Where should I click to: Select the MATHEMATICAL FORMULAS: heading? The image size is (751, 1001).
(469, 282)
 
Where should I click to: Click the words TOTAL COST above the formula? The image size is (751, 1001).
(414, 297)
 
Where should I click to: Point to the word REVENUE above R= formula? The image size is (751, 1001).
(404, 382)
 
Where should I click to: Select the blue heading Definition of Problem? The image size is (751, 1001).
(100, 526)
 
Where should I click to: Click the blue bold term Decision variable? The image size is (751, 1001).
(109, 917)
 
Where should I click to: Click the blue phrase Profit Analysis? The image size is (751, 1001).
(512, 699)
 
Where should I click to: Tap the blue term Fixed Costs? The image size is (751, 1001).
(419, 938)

▶ [Written exercise]: From the listing above, pull out each line that contains the word "Where" and write those lines out in full.

▶ [Correct output]:
Where should I click to: Select the MATHEMATICAL FORMULAS: heading? The image size is (751, 1001).
Where should I click to: Click the words TOTAL COST above the formula? The image size is (751, 1001).
Where should I click to: Point to the word REVENUE above R= formula? The image size is (751, 1001).
Where should I click to: Select the blue heading Definition of Problem? The image size is (751, 1001).
Where should I click to: Click the blue bold term Decision variable? The image size is (751, 1001).
Where should I click to: Click the blue phrase Profit Analysis? The image size is (751, 1001).
Where should I click to: Tap the blue term Fixed Costs? The image size is (751, 1001).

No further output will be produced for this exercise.